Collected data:
___

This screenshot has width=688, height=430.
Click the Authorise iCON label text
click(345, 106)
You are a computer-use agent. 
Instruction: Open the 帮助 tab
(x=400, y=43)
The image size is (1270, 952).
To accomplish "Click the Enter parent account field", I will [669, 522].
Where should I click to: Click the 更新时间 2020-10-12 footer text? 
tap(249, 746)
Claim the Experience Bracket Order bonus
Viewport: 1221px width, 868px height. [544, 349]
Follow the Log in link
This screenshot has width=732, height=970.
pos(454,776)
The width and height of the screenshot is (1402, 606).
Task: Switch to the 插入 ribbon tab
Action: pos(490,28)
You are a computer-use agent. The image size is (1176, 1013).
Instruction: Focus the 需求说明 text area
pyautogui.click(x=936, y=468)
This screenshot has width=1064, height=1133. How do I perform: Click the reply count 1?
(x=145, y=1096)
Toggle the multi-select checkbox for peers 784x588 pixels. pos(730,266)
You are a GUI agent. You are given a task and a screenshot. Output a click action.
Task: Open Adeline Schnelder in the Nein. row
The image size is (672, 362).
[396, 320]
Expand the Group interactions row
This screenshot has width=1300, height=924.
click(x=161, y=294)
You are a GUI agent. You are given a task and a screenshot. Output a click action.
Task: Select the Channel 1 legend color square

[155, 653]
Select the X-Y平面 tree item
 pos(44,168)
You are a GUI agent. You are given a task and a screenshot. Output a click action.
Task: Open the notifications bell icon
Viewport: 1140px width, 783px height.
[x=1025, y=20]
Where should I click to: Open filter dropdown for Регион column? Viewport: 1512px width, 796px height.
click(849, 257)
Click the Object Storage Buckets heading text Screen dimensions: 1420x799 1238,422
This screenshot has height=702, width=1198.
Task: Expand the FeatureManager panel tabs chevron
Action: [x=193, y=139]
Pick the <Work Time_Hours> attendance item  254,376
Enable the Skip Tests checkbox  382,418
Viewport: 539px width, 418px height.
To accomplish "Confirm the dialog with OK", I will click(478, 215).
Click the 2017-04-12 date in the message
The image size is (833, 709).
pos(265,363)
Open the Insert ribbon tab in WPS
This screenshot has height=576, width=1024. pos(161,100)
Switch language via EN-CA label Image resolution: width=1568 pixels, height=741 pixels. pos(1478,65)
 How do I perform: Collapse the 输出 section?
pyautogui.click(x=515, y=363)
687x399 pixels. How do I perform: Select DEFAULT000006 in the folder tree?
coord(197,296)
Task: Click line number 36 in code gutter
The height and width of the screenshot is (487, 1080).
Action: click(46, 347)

___

**YOUR GOAL**: Work through the data and report how many of its lines hold the word "will", giving only the figure.

**PROBLEM SOLUTION**: 2